Print exactly the lines below between the line holding "Task: Open the Photos tab" and the line holding "Given: Go to the 项目资料 tab", inclusive, and nothing more.
[[ Data supplied open ]]
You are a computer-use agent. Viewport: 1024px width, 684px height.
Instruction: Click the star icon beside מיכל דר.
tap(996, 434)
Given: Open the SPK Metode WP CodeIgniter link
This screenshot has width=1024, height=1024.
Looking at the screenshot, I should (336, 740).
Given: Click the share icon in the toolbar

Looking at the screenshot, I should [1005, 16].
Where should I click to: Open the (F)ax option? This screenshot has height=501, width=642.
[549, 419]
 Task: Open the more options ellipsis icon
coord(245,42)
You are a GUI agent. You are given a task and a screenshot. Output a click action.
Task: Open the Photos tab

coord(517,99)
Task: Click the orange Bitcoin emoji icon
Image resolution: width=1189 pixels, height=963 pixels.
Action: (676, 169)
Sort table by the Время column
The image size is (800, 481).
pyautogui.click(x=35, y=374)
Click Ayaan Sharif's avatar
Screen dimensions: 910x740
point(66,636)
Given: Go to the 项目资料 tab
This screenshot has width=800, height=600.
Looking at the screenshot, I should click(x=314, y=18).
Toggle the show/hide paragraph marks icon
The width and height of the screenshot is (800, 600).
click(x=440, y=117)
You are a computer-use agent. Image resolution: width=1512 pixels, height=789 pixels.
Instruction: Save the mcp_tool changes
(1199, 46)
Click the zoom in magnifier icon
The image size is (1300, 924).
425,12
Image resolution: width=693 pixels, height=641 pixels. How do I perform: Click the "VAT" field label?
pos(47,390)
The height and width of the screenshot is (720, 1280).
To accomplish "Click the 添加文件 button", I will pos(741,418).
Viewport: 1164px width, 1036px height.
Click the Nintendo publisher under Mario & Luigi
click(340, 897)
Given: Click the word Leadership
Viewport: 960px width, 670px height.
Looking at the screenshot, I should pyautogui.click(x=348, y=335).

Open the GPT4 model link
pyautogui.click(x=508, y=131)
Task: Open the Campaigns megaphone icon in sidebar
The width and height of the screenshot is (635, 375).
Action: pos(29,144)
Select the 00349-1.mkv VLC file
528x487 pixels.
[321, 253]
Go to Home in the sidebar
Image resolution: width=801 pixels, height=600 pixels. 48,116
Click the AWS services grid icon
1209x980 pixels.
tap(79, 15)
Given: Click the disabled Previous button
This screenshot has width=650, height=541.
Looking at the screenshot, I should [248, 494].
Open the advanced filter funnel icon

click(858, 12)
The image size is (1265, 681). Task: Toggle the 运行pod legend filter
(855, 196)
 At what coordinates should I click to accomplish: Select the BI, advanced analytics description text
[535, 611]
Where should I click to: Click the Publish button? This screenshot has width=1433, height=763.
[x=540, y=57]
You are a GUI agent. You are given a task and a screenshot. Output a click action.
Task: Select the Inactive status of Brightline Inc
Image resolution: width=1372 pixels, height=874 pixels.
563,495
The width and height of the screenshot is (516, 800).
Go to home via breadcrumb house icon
[[ Data supplied closed ]]
Reply to the task
Task: Open the Photos tab

coord(517,99)
Task: Click the orange Bitcoin emoji icon
Image resolution: width=1189 pixels, height=963 pixels.
Action: (676, 169)
Sort table by the Время column
The image size is (800, 481).
pyautogui.click(x=35, y=374)
Click Ayaan Sharif's avatar
Screen dimensions: 910x740
point(66,636)
Given: Go to the 项目资料 tab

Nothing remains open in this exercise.